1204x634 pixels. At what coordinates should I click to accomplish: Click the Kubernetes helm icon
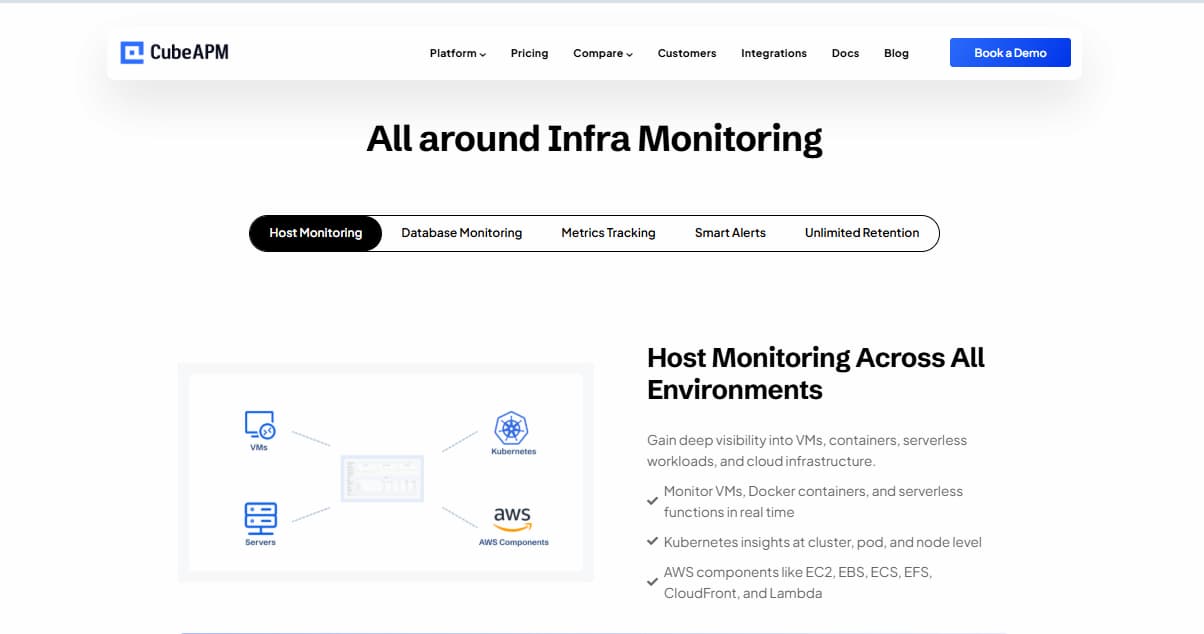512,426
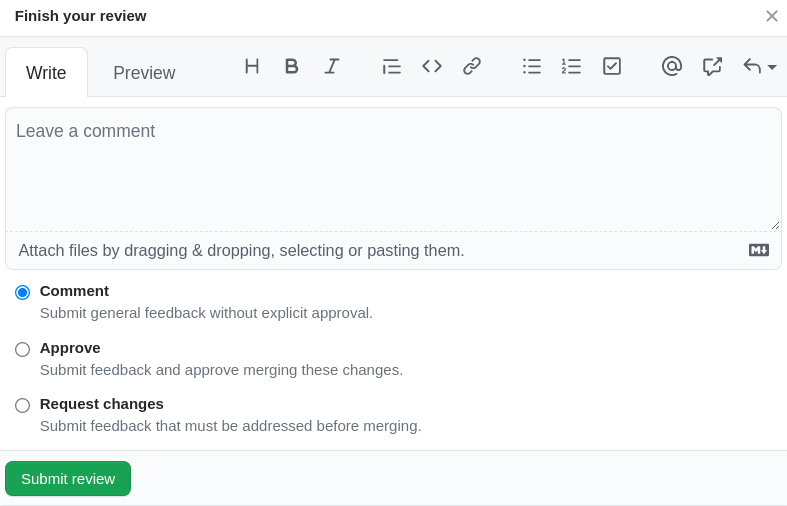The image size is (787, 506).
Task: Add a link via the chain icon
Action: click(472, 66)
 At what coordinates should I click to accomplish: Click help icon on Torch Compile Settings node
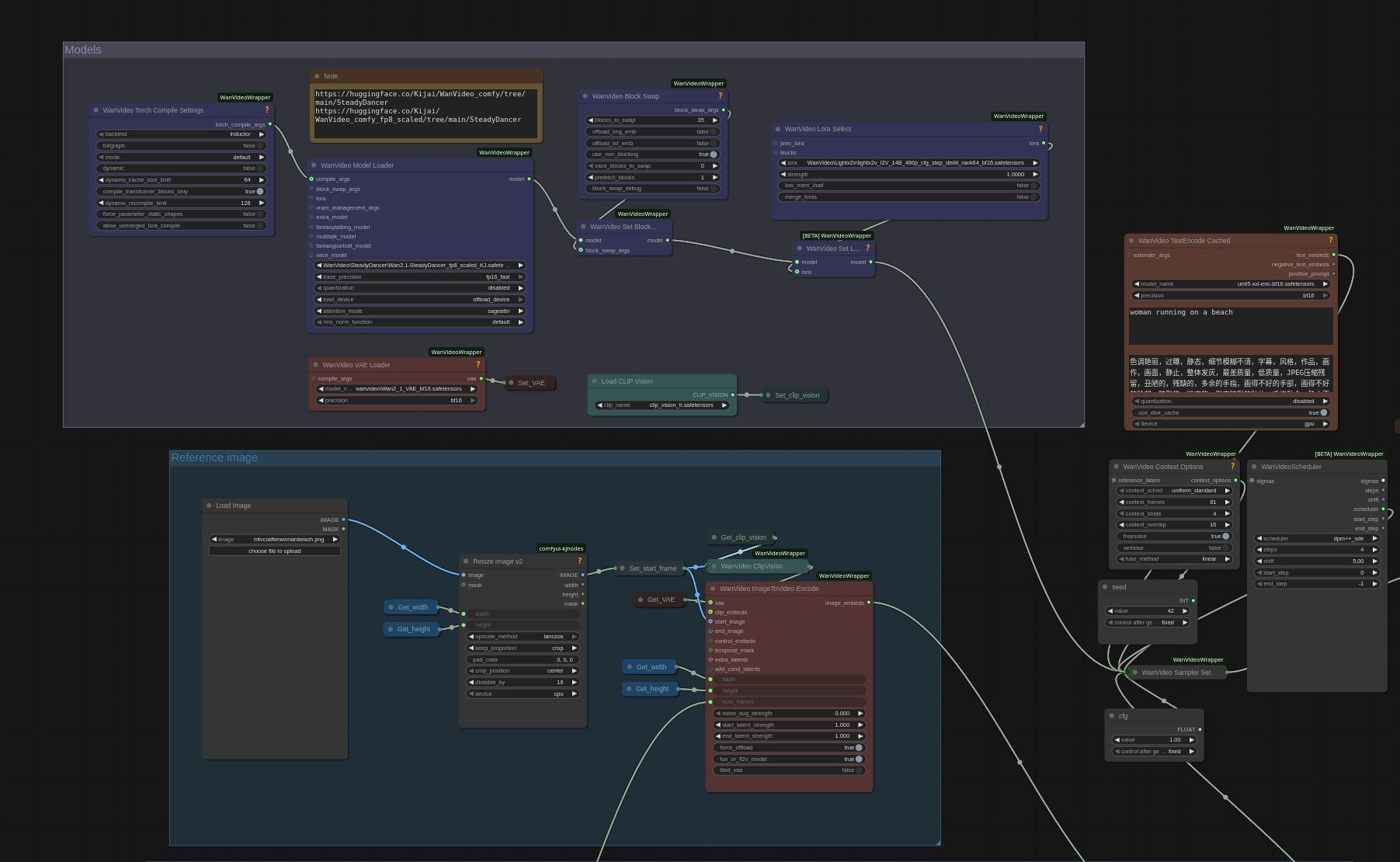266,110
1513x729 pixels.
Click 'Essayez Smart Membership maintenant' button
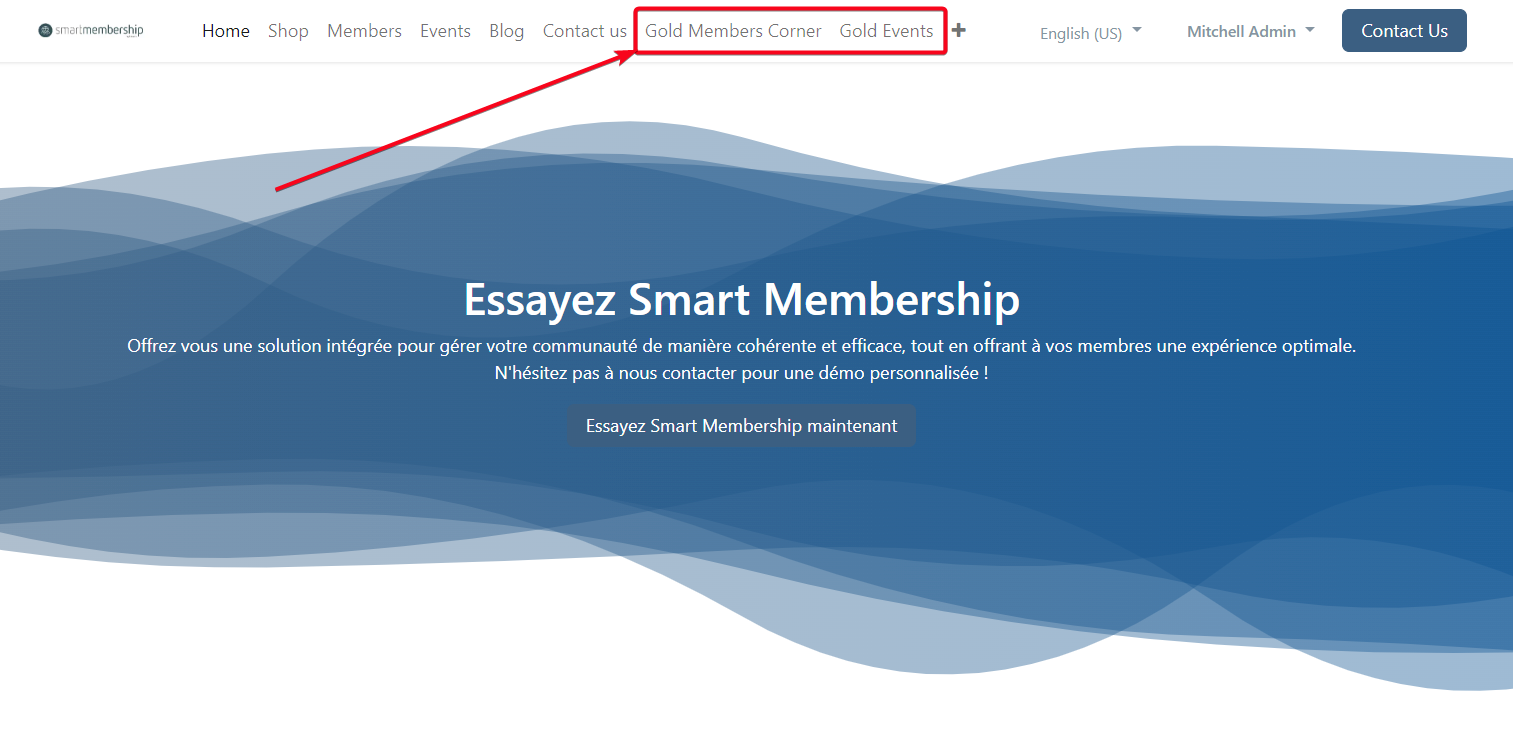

━━━━━━━━━━━━━━━━

From the line containing "At what coordinates should I click to accomplish: Click help" through the final line of the records, write out each line exactly, and include no pictures.

 At what coordinates should I click to accomplish: Click help icon on Torch Compile Settings node
266,110
1513x729 pixels.
Click 'Essayez Smart Membership maintenant' button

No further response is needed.